Hawker 400XP BeechJet
On January 18, 2014, the snow had come lightly in flurries which, in no wind would have deposited maybe two inches on the ground. By the time I arrived at AeroKnow Museum about 2:20 in the afternoon, the aircraft parking lot was covered, and I was resigned to the obvious. no aircraft would be visiting before Sunday when sunny, warmer weather was forecast. Time would prove that I had resigned prematurely. Several businessmen gathered about 3:00 in the lobby, but despite my open office door and the sign I taped to the sill, no one visited. When the chatter went silent, I walked out into the lobby to see some large “limousines” lining up to come onto the ramp and soon learned a BeechJet was arriving soon. The limos would transport the passengers to the city (Springfield, Illinois). Sure enough, a few minutes later the bizjet arrived. I returned to my office because I didn’t want anyone involved with the entourage to be concerned about a fellow watching from the lobby. A short time later I went into the lobby, found the entourage safely departed and the flight crew entering the lobby. I introduced myself and invited them to check out the AeroKnow Museum office which they did. They were especially interested in the 1/200 scale model of Howard Hughes’ HK-1 Hercules. The co-pilot (three stripes) is a volunteer at a vintage airplane museum located north of Denver’s major airport. He’s also visited the Washington museum where Hughes’ Herc’ is displayed. When I mentioned another AKM visitor who had also visited the Herc’ museum had explained that the reason the airplane had flown just briefly because Howard had heard something snapping back in the tail area as he lifted off, yesterday’s visitor confirmed that it’s true, that the museum explains as much to all who visit. He said there is evidence near the tail that after that one and only flight, additional structural reinforcement of the airplane was made, and that strengthening work is evident on the airplane. That was NEWS to ME. The BeechJet pilot gave me permission to photograph his airplane, and the right-seater escorted me out to the ramp.

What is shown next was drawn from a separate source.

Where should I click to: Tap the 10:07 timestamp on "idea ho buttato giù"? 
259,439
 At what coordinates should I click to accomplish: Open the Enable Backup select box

The gentleman was a wealth of information about the Hawker. When I suggested that the name Hawker indicated a fairly recently manufactured airplane, he confirmed, and he added that Hawker-built BeechJets do not have the window which used to be evident close to the jet. Count the windows on the full view of this bird, and compare with other older BeechJets. Interesting; aye?
Despite the appearance which suggests otherwise, this IS a color picture.